Sitcom watchers will be aware that a Rodney needs a Del Boy for the whole show to work, rather like Kevin Keegan played the Artful Dodger for Liverpool in league with John Toshack. (Believe it or not, Keegan's first autobiography included a photograph of the dynamic duo dressed as Batman and Robin).
Crouch is not short of advice and encouragement as he seeks his first goal for Liverpool. We are assured, by his former team-mates and his current manager Rafael Benitez, that his contribution does not depend on his obvious aerial advantage, or on his finding the net, and that his nimble footwork is cause for celebration.

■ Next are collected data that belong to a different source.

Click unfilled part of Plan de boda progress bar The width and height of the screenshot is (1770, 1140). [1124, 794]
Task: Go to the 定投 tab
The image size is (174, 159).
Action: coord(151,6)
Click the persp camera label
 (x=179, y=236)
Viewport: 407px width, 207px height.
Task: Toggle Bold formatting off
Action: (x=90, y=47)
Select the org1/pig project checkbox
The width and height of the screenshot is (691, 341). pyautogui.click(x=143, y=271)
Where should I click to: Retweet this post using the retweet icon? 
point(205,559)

The lofty one, though unable to make a telling contribution with either his feet or his head - he nodded one opportunity into the hands of Thomas Sorensen, Villa's admirable goalkeeper - none the less helped to produce Liverpool's first away win in the Premiership since last April.

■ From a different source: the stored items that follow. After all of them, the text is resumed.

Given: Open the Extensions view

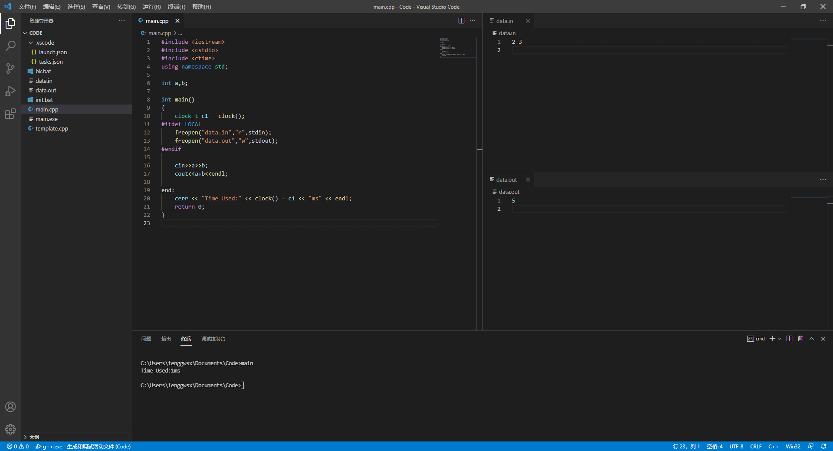Looking at the screenshot, I should click(10, 114).
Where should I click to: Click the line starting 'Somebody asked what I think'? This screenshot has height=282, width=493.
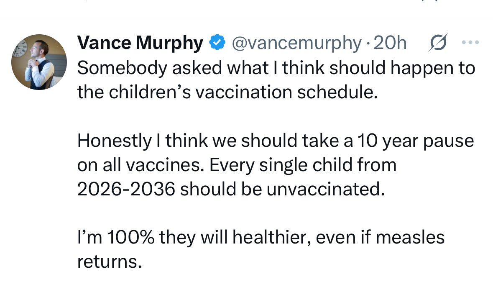click(x=276, y=68)
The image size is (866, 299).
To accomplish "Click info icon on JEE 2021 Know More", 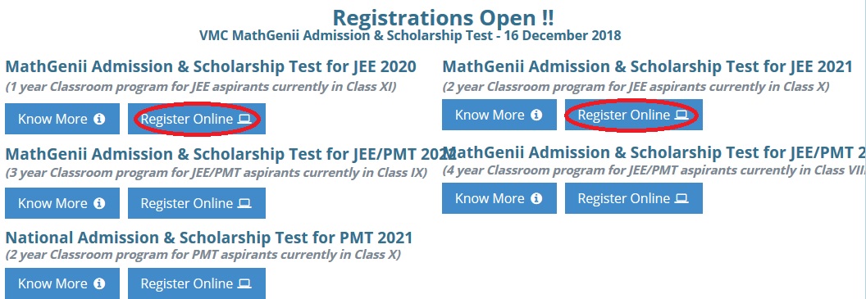I will tap(536, 116).
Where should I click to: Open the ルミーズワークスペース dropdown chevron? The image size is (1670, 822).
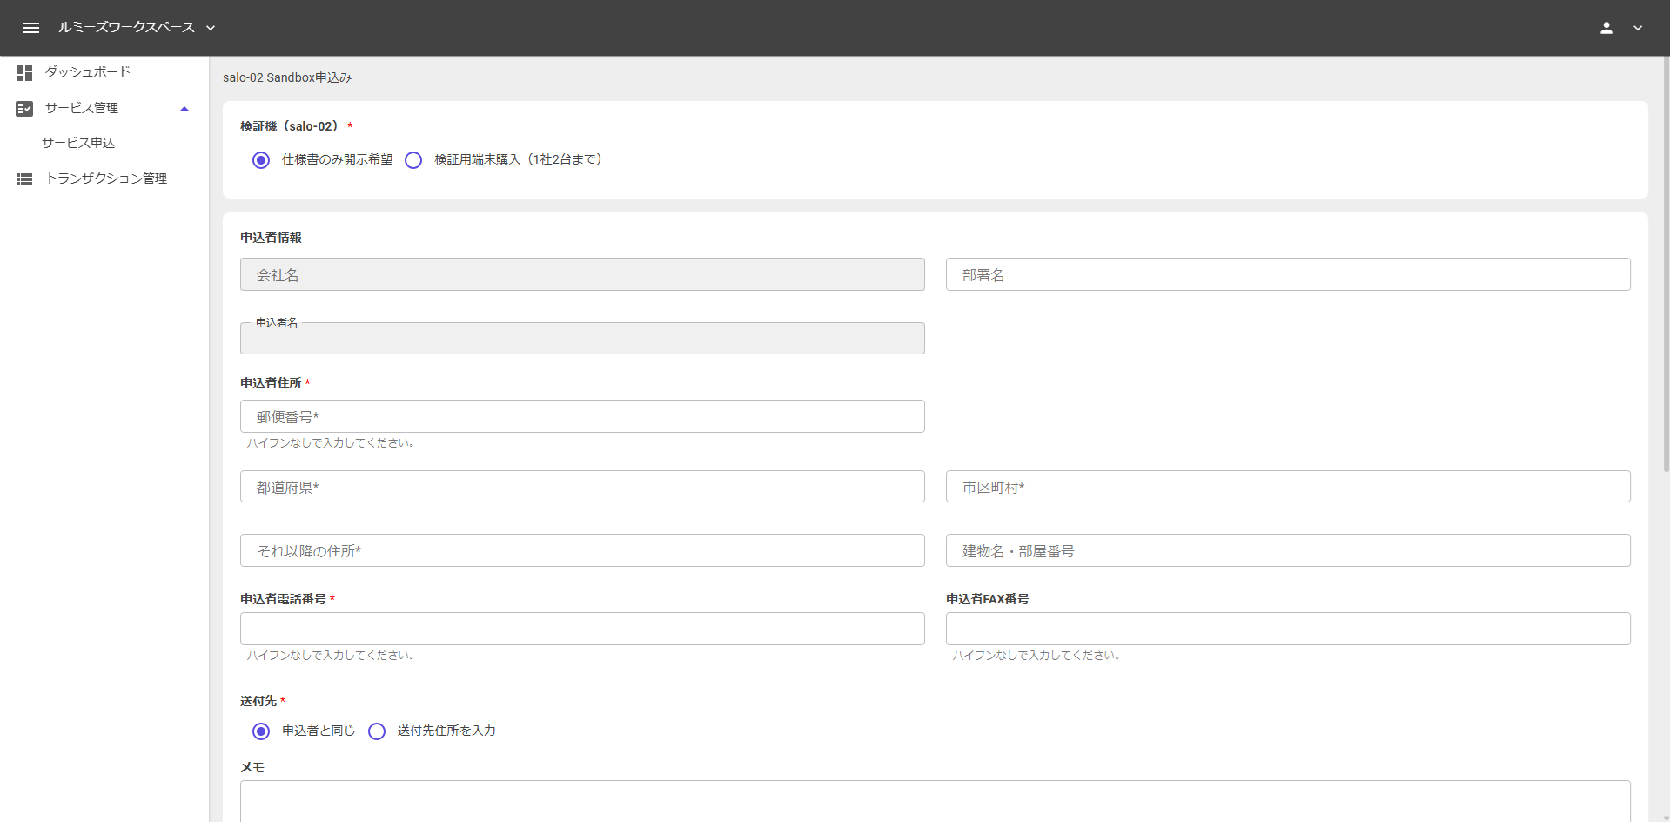(211, 28)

Just when it seemed that both teams would get one point, Crouch came into contact with Liam Ridgewell as Boudewijn Zenden crossed the ball into the Villa box five minutes from time.
It was a case of six of one and 6ft 7in of the other, but the referee, Steve Bennett, ruled that Ridgewell had held Crouch. Up stepped Steven Gerrard to send Sorensen the wrong way from the spot. "Champion of Europe," roared the visiting supporters.

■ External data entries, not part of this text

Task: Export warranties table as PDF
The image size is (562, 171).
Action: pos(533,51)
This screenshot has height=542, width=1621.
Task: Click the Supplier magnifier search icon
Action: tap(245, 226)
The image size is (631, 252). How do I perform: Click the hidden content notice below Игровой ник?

Three minutes later, Olof Mellberg made a solid interception as another cross landed at Crouch's feet, only for the Villa captain's clearance to be met by Xabi Alonso's clean strike for the second, deciding goal.
All Villa were left with was a verbal own goal by their manager, David O'Leary, whose criticism of the referee during the post-match television interviews is expected to result in another case for the Football Association's disciplinary committee.
O'Leary, who allegedly abused another referee, Graham Poll, after the recent match against Birmingham City, was incensed by Bennett's decision to penalise Ridgeway and again talked his way into trouble.
"If [referees] are going to give penalties for that," O'Leary said, "there will be hundreds every game. He couldn't wait to give decisions to them.
"He gave decisions to their [big] name players. But I have to be careful what I say because they're very precious people."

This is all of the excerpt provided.